PROBLEM DESCRIPTION:
Pictures appear among the records below and must be omitted. Repeat exactly the lines from the line with "Task: Click the step 4 number circle" to the line with "Given: Click the Zoom In magnifier", both included.

MATERIAL SHOWN:
- Opening Delimiter -

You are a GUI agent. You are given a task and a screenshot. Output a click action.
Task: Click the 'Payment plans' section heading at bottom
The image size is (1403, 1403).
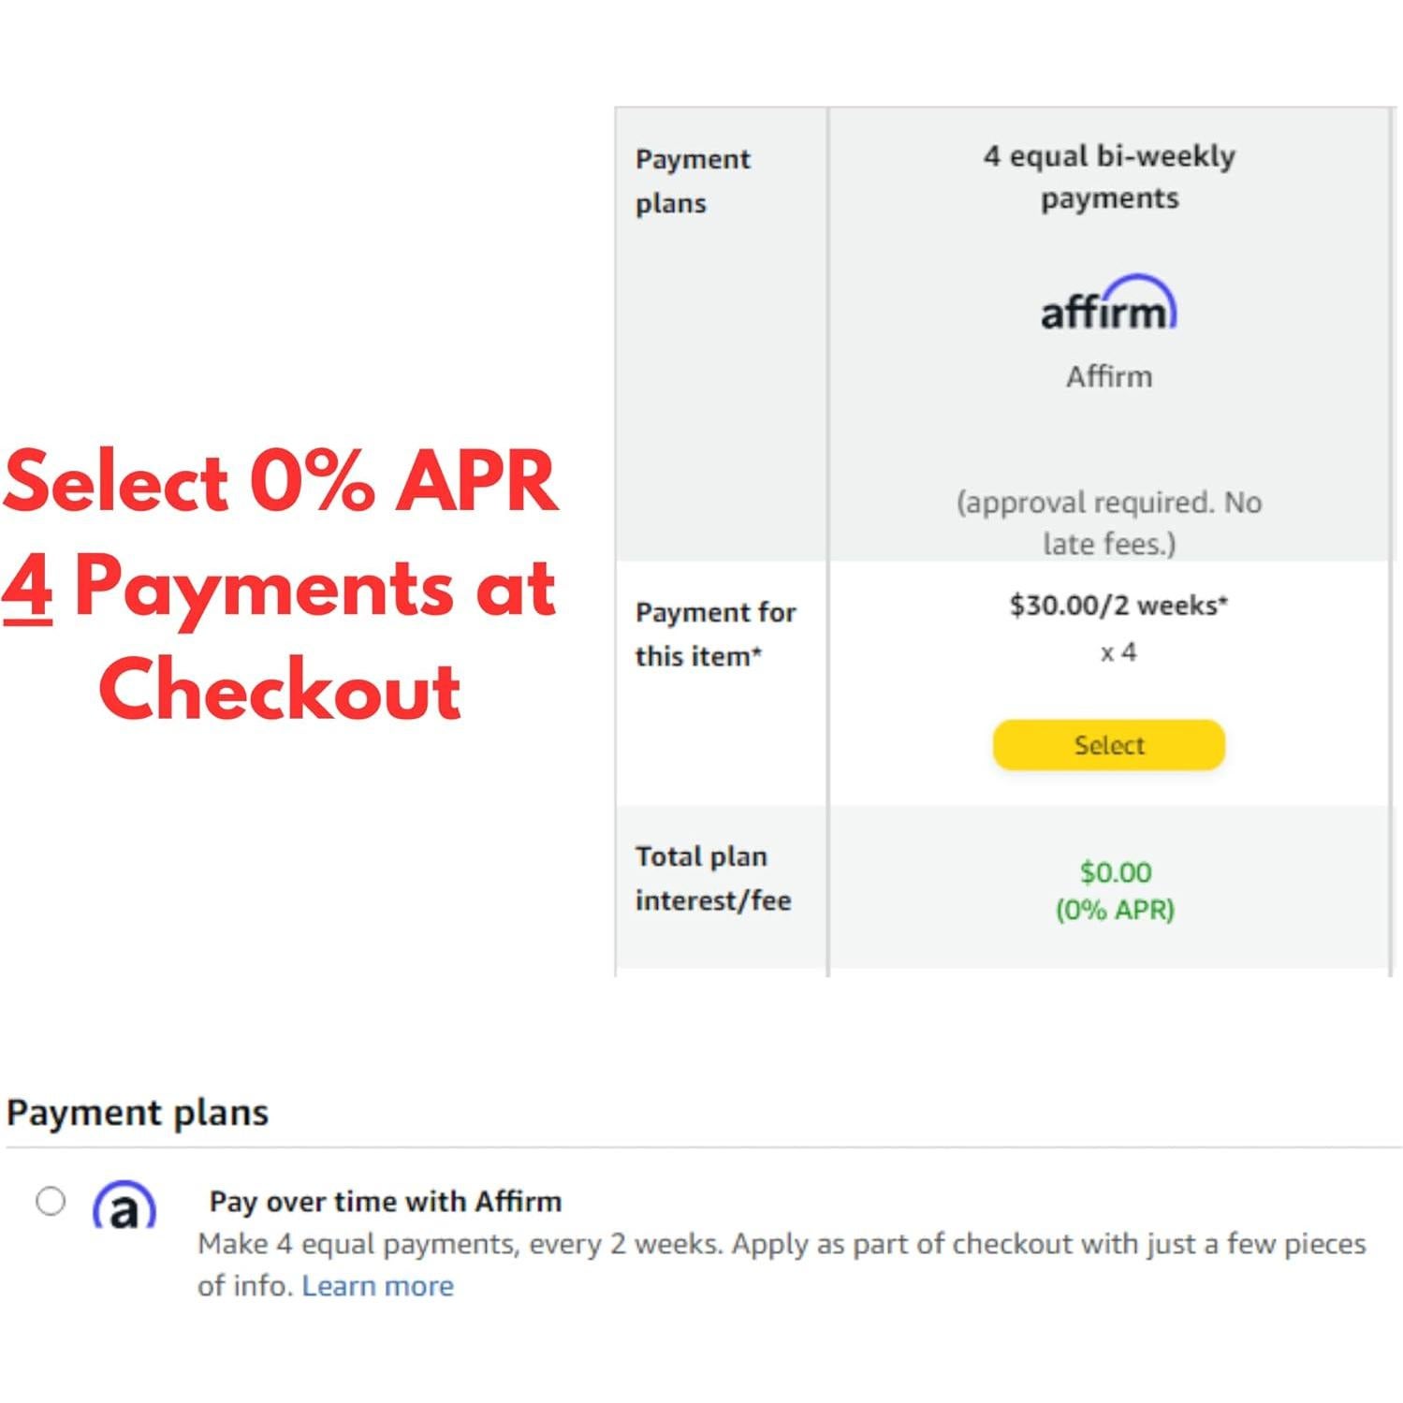(x=138, y=1113)
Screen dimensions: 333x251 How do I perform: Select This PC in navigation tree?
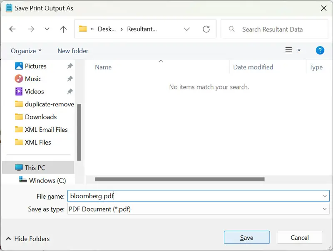click(35, 167)
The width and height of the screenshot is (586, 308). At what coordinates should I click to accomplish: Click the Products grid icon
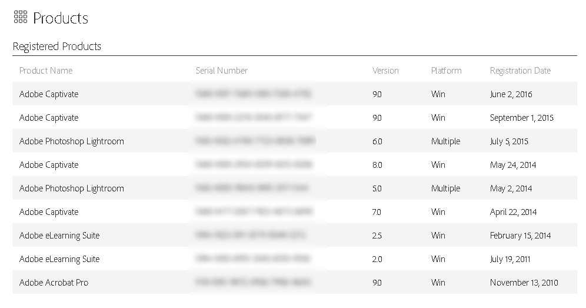point(20,18)
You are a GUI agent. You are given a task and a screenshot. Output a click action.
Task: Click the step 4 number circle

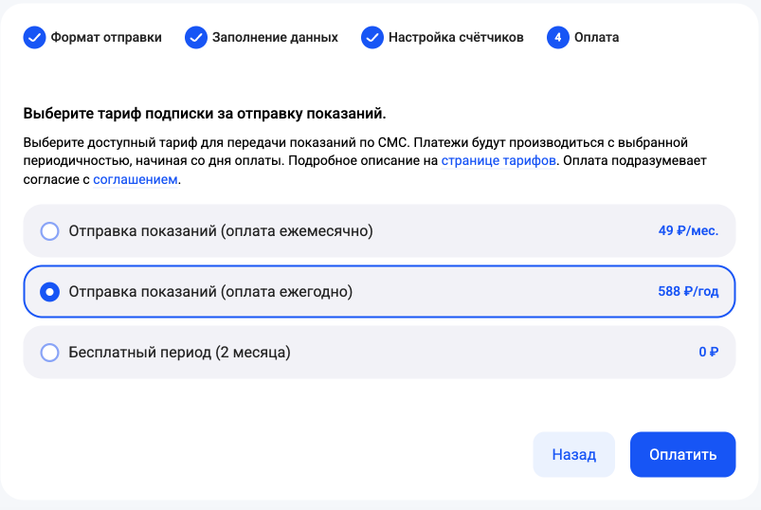(557, 38)
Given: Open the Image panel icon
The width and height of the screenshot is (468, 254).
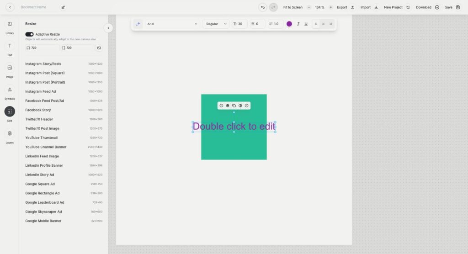Looking at the screenshot, I should pyautogui.click(x=10, y=68).
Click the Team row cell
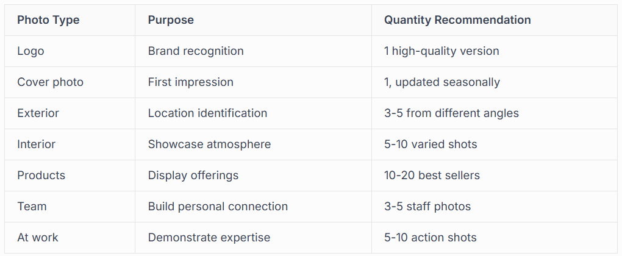Viewport: 622px width, 256px height. coord(32,207)
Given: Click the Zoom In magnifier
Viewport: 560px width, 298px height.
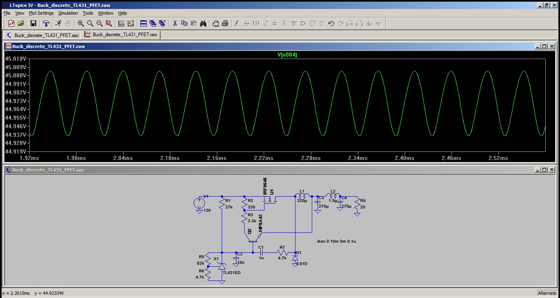Looking at the screenshot, I should tap(81, 23).
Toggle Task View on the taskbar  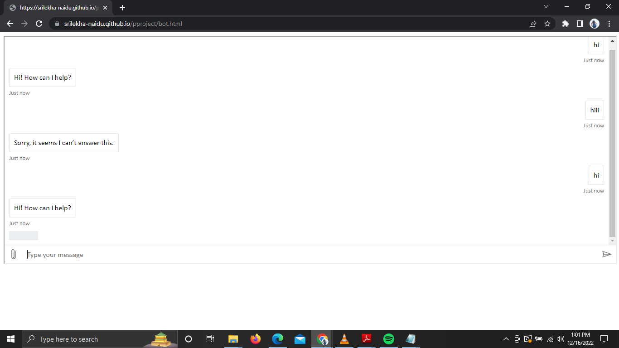[210, 338]
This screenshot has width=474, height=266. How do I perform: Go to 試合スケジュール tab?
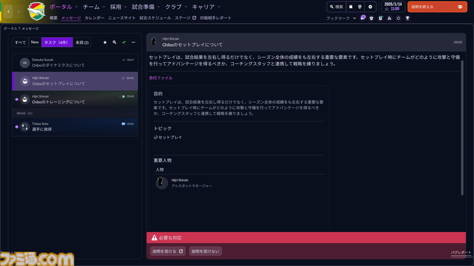tap(156, 19)
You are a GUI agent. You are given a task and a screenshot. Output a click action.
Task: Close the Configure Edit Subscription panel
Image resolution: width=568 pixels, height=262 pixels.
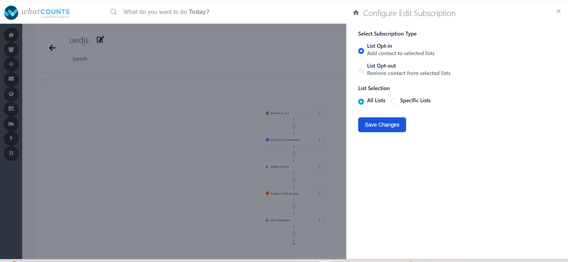[559, 11]
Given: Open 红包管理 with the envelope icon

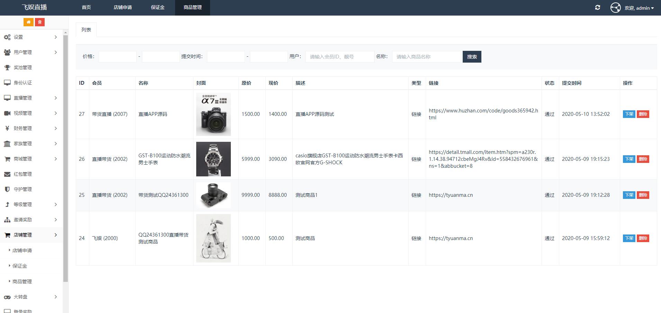Looking at the screenshot, I should (23, 174).
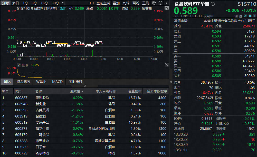
Task: Set a price alert with bell icon
Action: pyautogui.click(x=250, y=16)
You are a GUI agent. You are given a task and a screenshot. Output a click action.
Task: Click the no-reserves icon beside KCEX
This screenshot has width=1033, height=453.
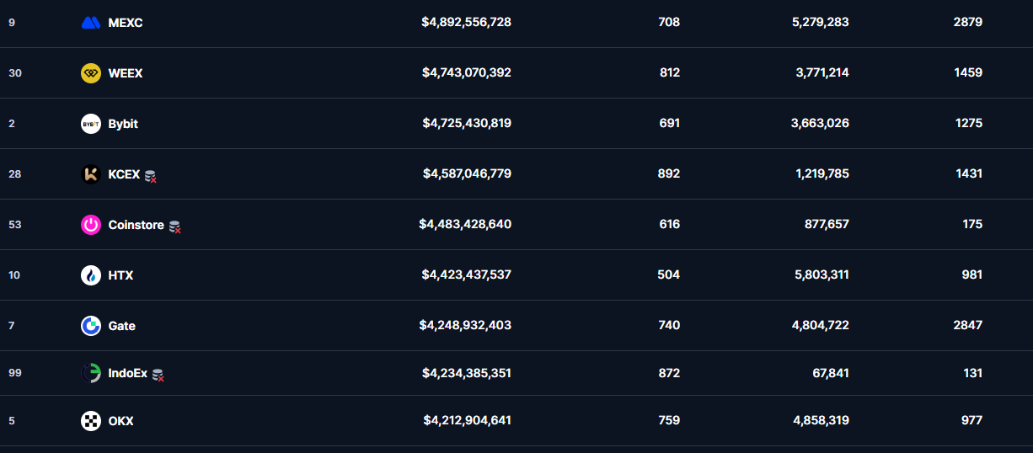click(x=151, y=176)
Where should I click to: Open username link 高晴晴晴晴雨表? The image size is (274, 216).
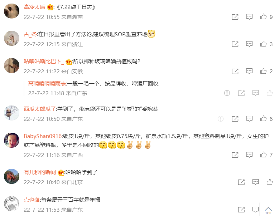(x=47, y=84)

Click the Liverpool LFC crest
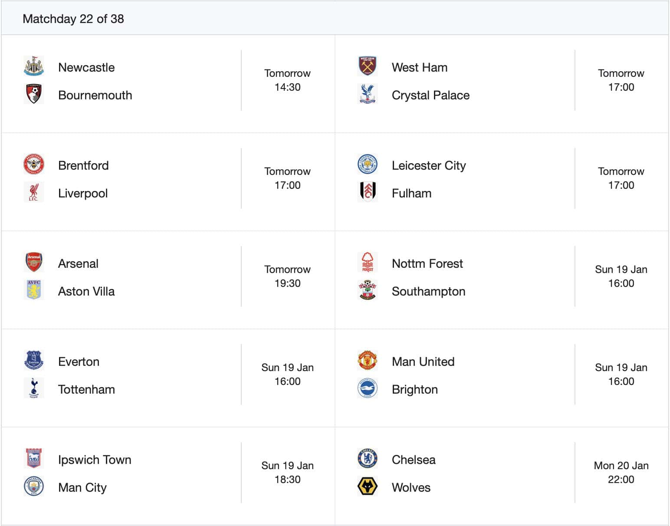(x=33, y=192)
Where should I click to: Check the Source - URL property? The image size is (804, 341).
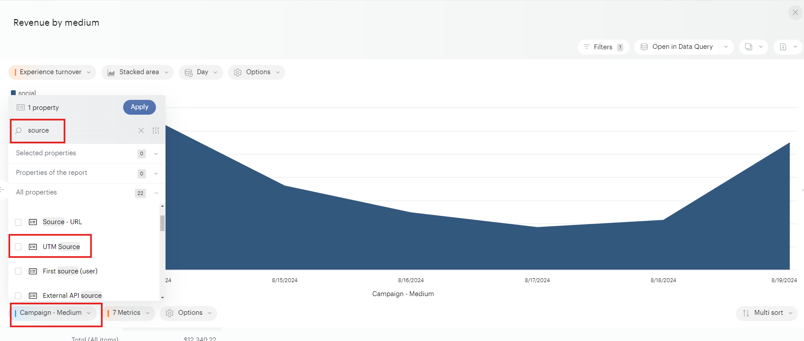[x=18, y=222]
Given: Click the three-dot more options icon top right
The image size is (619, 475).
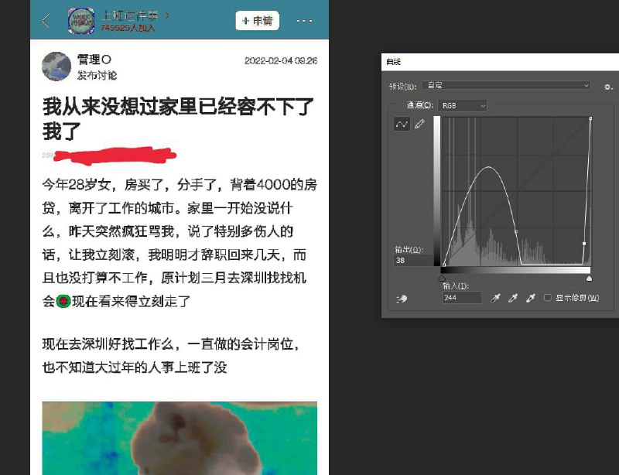Looking at the screenshot, I should [305, 21].
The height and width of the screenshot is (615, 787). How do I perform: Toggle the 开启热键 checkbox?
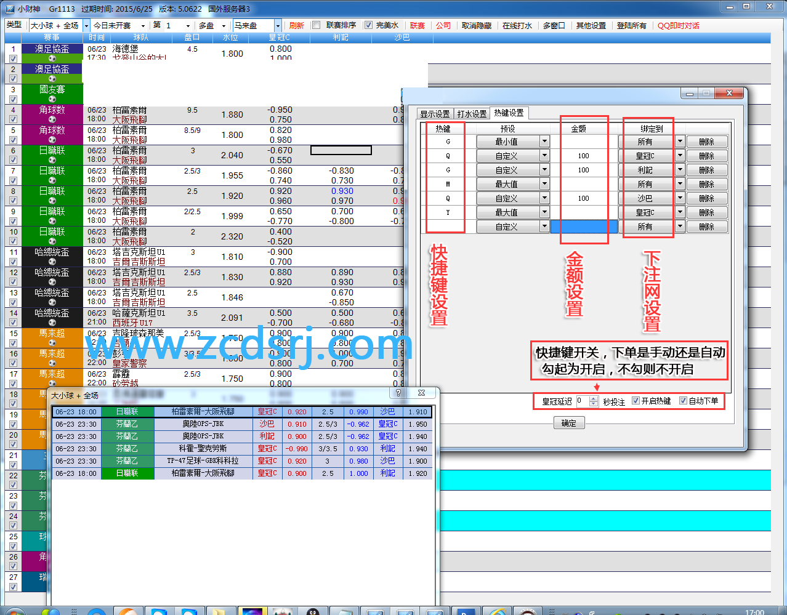click(636, 401)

- Closing Delimiter -

SOLUTION TO THE EXERCISE:
Task: Click the step 4 number circle

(557, 38)
Given: Open the Image panel icon
The width and height of the screenshot is (468, 254).
Looking at the screenshot, I should pyautogui.click(x=10, y=68).
Click the Team row cell
Viewport: 622px width, 256px height. coord(32,207)
Given: Click the Zoom In magnifier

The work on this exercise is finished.